Court-ordered Floyd enters judgment clearing DuPont of asbestos negligence

By David Yates | May 20, 2015

For the better part of a decade, a well-traveled asbestos suit against DuPont has bounced between courts – all because a Beaumont judge refused to accept a jury verdict clearing the chemical giant of negligence.

That ended on April 30 when Judge Donald Floyd, 172nd District Court, entered a final judgment in favor of DuPont in the case of Caryl Richardson v. E.I. DuPont De Nemours.

A week prior, the Ninth Court of Appeals had directed Floyd to enter judgment on a 2008 jury verdict in favor of the chemical manufacturer, finding that the record does not support the judge's rationale for ordering a new trial.

Plaintiff Caryl Richardson filed suit in 2007 in Jefferson County against DuPont on behalf of her deceased father and refinery worker, Willis Whisnant Jr.

The plaintiffs were seeking more than a billion dollars in damages, claiming Whisnant was negligently exposed to asbestos-containing materials while working for DuPont, which led to his death, but in 2008 a jury found no negligence on the part of the chemical company.

Court records show that Whisnant, a former subcontractor for DuPont from 1966 to 1975, was in his late 70s when he died from cancer that plaintiffs allege was caused by asbestos exposure.

Whisnant’s treating physician had diagnosed him with lung cancer and his official death certificate attributed his death to lung cancer probably caused by smoking, court papers say.

Following the no negligence verdict, plaintiff’s attorney Glen Morgan, of the Beaumont law firm Reaud, Morgan & Quinn, filed a motion for a new trial, arguing the evidence did not support the jury’s verdict.

Campaign finance records show the RMQ law firm and its attorneys were top contributors to Floyd's campaign this past election cycle.

Floyd granted the motion in a May 28, 2008, order, but offered no explanation for his decision.

DuPont appealed and the case circulated through the appellate courts before the Texas Supreme Court in 2009 ordered Judge Floyd to disclose his reasons for granting the new trial, court records show.

After a long series of continuances, on Sept. 10 Floyd once again issued an order granting Morgan’s motion for a new trial, finding that the jury’s answer of “no” as to the question of DuPont’s alleged negligence is against the “great weight and preponderance of the evidence.”
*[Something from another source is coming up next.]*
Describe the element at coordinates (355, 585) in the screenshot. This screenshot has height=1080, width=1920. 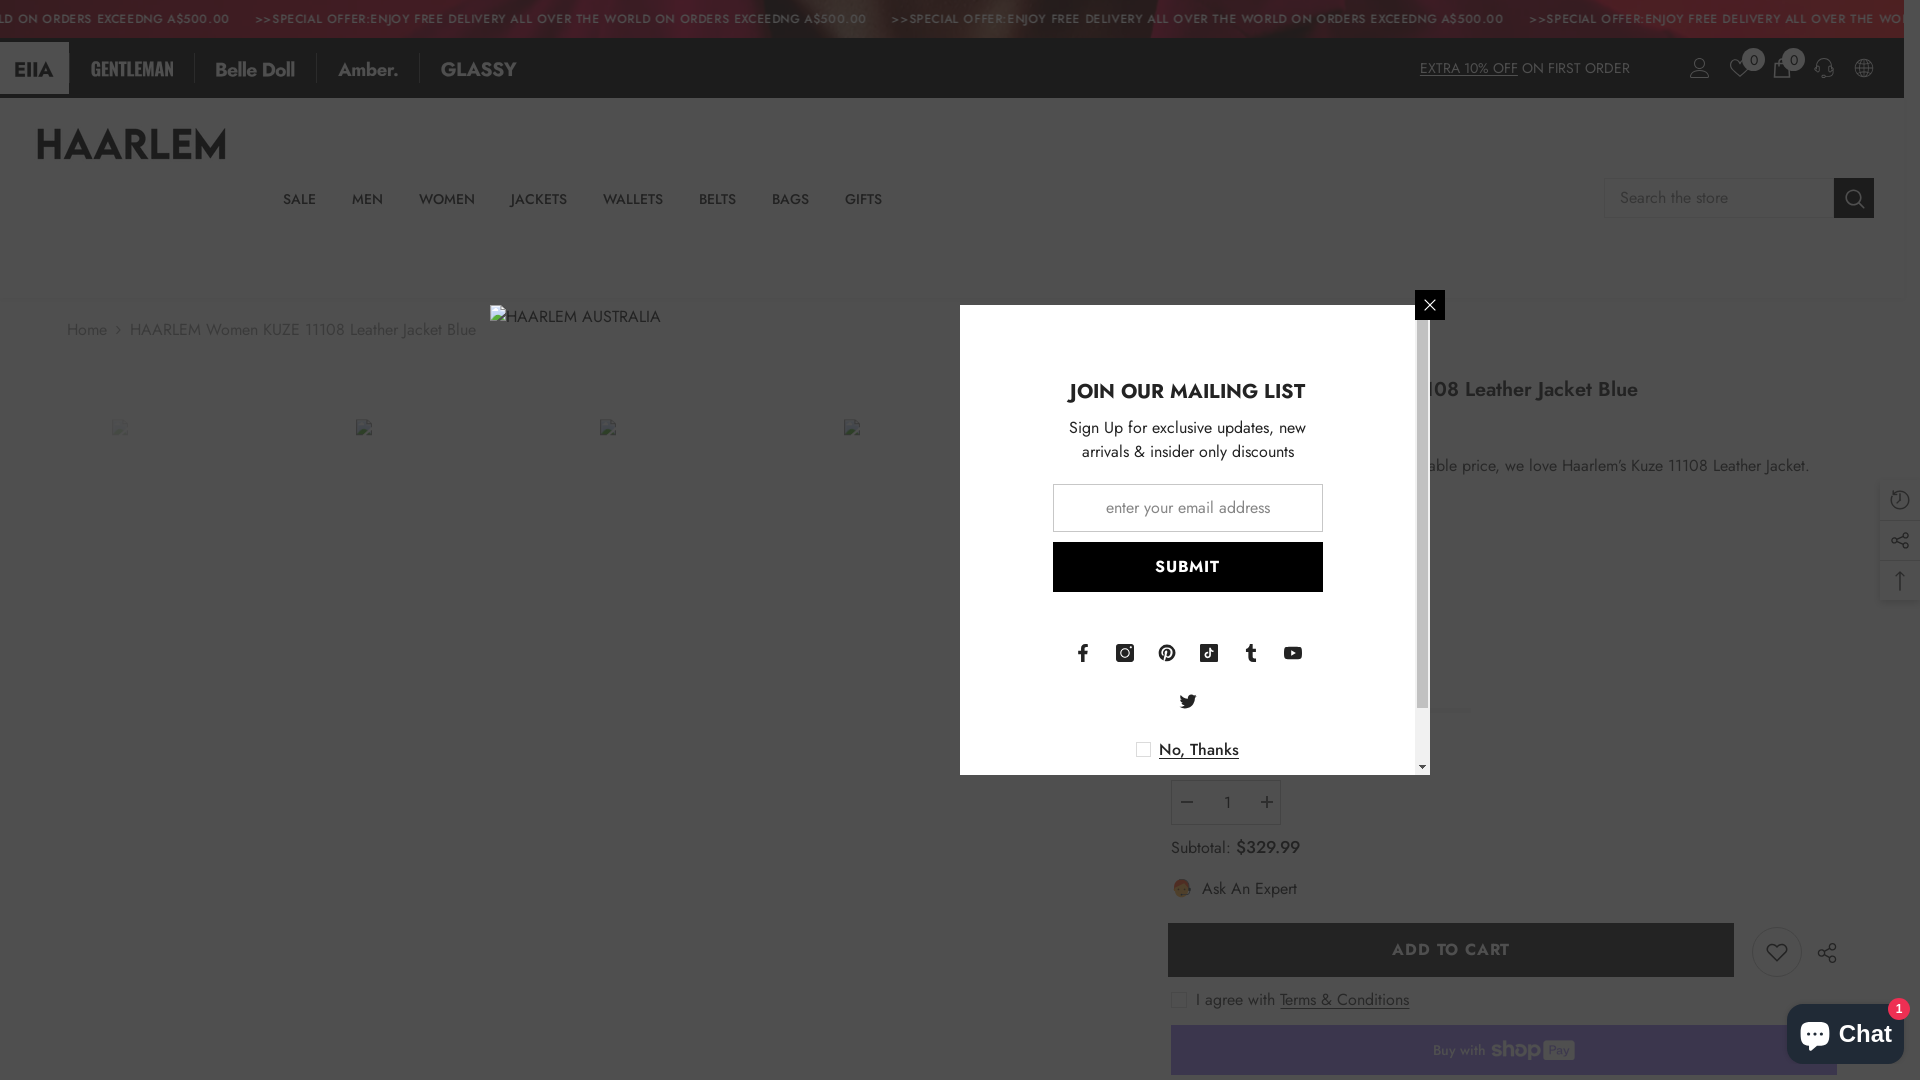
I see `'HAARLEM Women KUZE 11108 Leather Jacket Blue'` at that location.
Unlike his previous one-page order, Floyd’s second order goes on for six-pages and cites the testimony of the plaintiffs’ experts and Whisnant’s co-workers as the reasons behind his decision.
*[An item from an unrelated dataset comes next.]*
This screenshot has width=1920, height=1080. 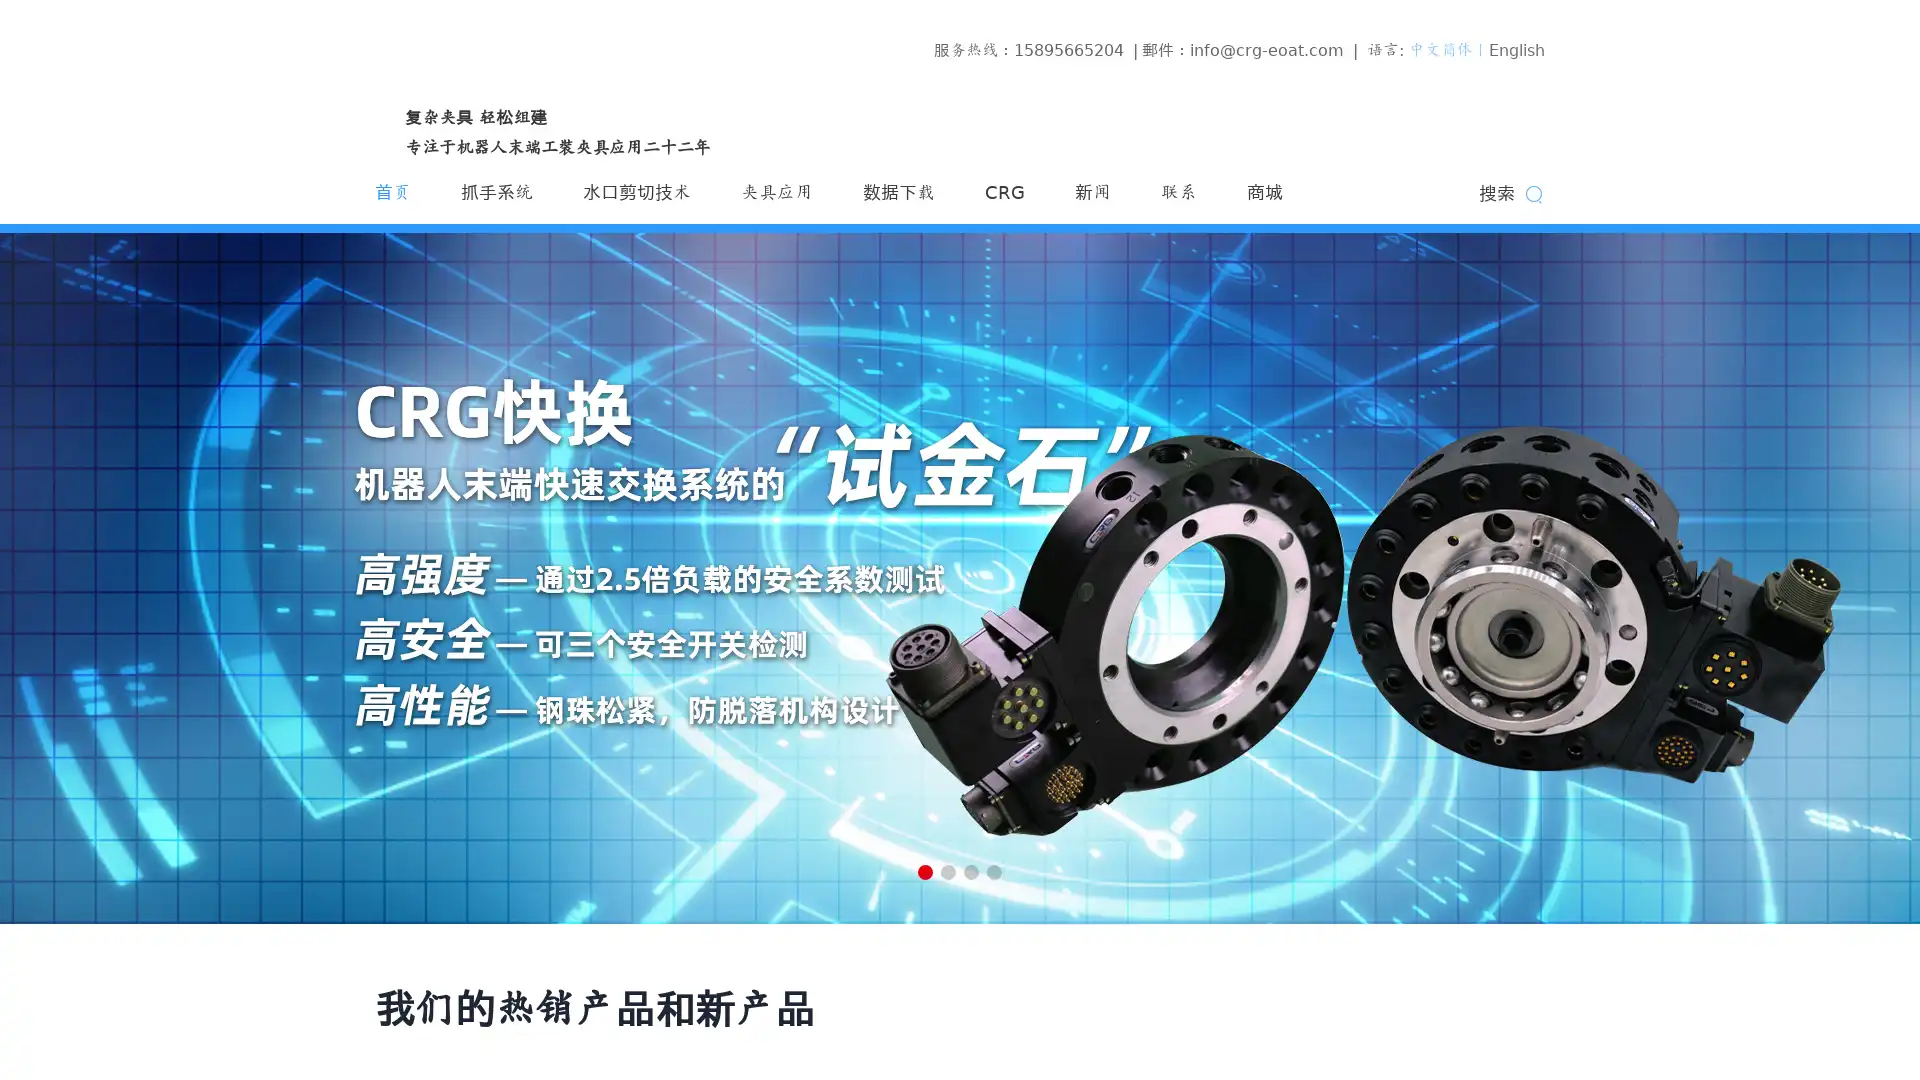 What do you see at coordinates (994, 871) in the screenshot?
I see `Go to slide 4` at bounding box center [994, 871].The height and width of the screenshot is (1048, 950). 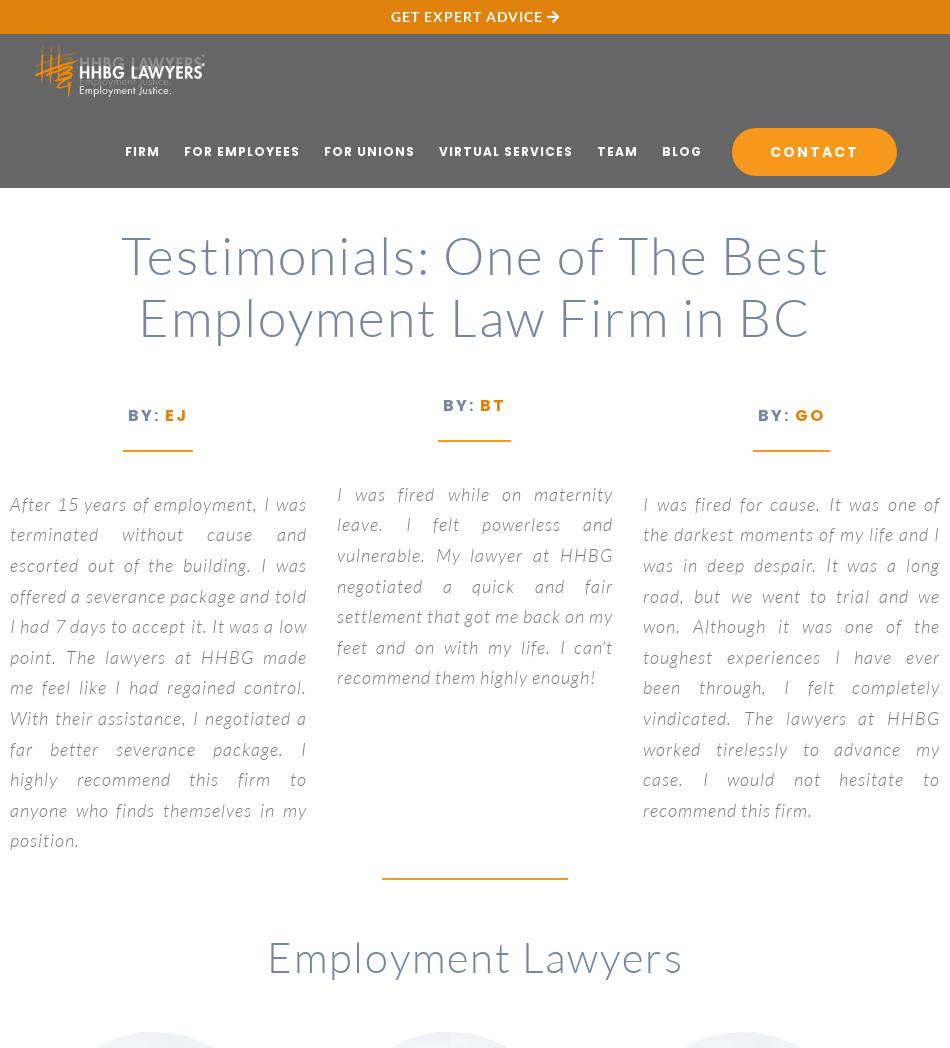 I want to click on 'I was fired while on maternity leave. I felt powerless and vulnerable. My lawyer at HHBG negotiated a quick and fair settlement that got me back on my feet and on with my life. I can’t recommend them highly enough!', so click(x=335, y=584).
A month later, DuPont appealed, asserting Floyd’s order did not “pass muster,” court papers say.

“The trial court granted a new trial on grounds that the jury’s verdict against Plaintiffs was contrary to the great weight and preponderance of the evidence, adopting verbatim an order prepared by Plaintiffs’ counsel that ignored the evidence supporting the verdict and, further, wrongly stated that DuPont produced no such evidence,” states DuPont’s petition for writ of mandamus.

DuPont is represented in part by MehaffyWeber attorney Sandra Clark and M.C. Carrington.